Sunday, December 15, 2024

Shakespeare in a Loop


New Theatre' last performance of Shakespeare in Love, yesterday was life imitating art imitating life. One plot twist hinges on a character losing their voice and having someone step in. But at the start we were told someone really had lost their voice and the director was stepping in. They did an admirable job.


Some of the best laughs were when the sound system made strange noises and the cast breached the fourth wall to make quips about it. With the scripted chaos of a play within a play, at times it was had to tell was the play and what wasn't. The set was spinning as was my head. But the cast carried on to the end, which as I tell my students, is all you can aim for in any performance. 

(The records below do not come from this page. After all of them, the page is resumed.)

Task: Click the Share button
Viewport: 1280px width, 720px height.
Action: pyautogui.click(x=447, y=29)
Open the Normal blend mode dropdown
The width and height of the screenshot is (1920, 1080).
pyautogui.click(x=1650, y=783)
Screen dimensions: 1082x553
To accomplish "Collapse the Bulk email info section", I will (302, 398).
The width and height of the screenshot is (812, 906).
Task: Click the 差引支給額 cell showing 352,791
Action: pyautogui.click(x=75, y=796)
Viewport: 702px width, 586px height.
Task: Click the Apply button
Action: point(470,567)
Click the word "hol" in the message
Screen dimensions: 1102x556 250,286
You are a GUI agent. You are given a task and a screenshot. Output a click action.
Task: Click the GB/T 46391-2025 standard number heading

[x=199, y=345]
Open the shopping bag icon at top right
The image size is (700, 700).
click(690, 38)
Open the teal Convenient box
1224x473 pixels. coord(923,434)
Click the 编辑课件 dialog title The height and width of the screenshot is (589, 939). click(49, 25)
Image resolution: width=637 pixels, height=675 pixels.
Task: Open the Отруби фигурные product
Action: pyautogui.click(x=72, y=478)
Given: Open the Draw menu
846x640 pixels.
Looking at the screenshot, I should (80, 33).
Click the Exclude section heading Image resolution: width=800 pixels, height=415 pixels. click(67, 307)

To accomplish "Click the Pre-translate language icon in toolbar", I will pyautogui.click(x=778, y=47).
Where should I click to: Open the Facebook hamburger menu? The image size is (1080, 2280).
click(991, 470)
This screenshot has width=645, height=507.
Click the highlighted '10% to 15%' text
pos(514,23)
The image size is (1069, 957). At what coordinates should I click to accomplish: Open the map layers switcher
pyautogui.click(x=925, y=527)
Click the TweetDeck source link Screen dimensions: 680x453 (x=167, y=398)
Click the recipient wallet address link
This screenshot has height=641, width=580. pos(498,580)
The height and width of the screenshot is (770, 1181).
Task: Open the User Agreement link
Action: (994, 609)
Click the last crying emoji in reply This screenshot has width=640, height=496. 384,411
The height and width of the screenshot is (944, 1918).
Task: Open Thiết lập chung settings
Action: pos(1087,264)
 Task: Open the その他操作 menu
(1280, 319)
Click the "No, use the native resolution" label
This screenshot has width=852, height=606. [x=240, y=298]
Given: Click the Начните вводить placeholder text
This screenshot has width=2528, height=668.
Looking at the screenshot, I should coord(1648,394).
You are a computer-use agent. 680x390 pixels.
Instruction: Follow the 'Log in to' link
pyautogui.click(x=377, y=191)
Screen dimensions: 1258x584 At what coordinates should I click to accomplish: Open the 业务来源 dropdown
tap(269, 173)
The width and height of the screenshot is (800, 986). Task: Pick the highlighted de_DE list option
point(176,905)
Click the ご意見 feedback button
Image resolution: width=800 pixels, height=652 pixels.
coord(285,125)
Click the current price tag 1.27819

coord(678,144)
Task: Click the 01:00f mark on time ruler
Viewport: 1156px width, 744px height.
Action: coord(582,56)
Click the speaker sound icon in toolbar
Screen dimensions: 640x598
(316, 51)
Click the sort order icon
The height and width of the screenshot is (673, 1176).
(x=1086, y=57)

PS: New Theatre, you have a ground loop in your sound system.

Sunday, December 01, 2024

Inner Melbourne Medicare Urgent Care Clinic Worked Well With No Charge

A week after I had a minor health problem looked at by a Canberra Health Walk-in Centre, I had a recurrence and needed more treatment. I was visiting another city on Saturday night. Not knowing what else to do I went to the emergency department of the relevant specialist public hospital, where I had been treated 40 years before. I was promptly seen by a triage nurse who took a few details. About twenty minutes later I was examined and told the doctor would likely prescribe what the nurse practitioner did in Canberra. However I then sat for an hour and half waiting to be seen by a doctor. From the number of people waiting I estimated I would not be seen for another ten hours. So I apologized to the nurse at the desk & left.

In the interim I discovered there was a Inner Melbourne Medicare Urgent Care Clinic, which opened 8am Sunday. So I would be able to be seen there, before it was likely the emergency staff of the hospital would get to me. At exactly 8am the next day the door opened at the clinic. There was more admin, thanin Canberra, having to fill in a HotDoc based form, but not too hard. About ten minutes later I was examined by a doctor and prescribed what I had previously taken. In Canberra I had been simply handed medicine, but here I had to find a pharmacist in a strange city on a Sunday morning (difficult, but not impossible). 

I continue to be impressed with Medicare Urgent Care Clinics. They do what they are designed for: to divert people who do not have life threatening conditions from hospital emergency departments. It is not that these people, including me, are turing up at hospital for the fun of it, we just don't have anywhere else to go. 

One aspect which needs work is electronic medical records. The Canberra clinic apparently did not have my hospital records despite being in the same hospital system. The Melbourne hospital had my name and address on file, but had retained no details of my previous treatment. The Melbourne clinic had none of my medical details, despite my approving they have access to my digital health record and Medicare details.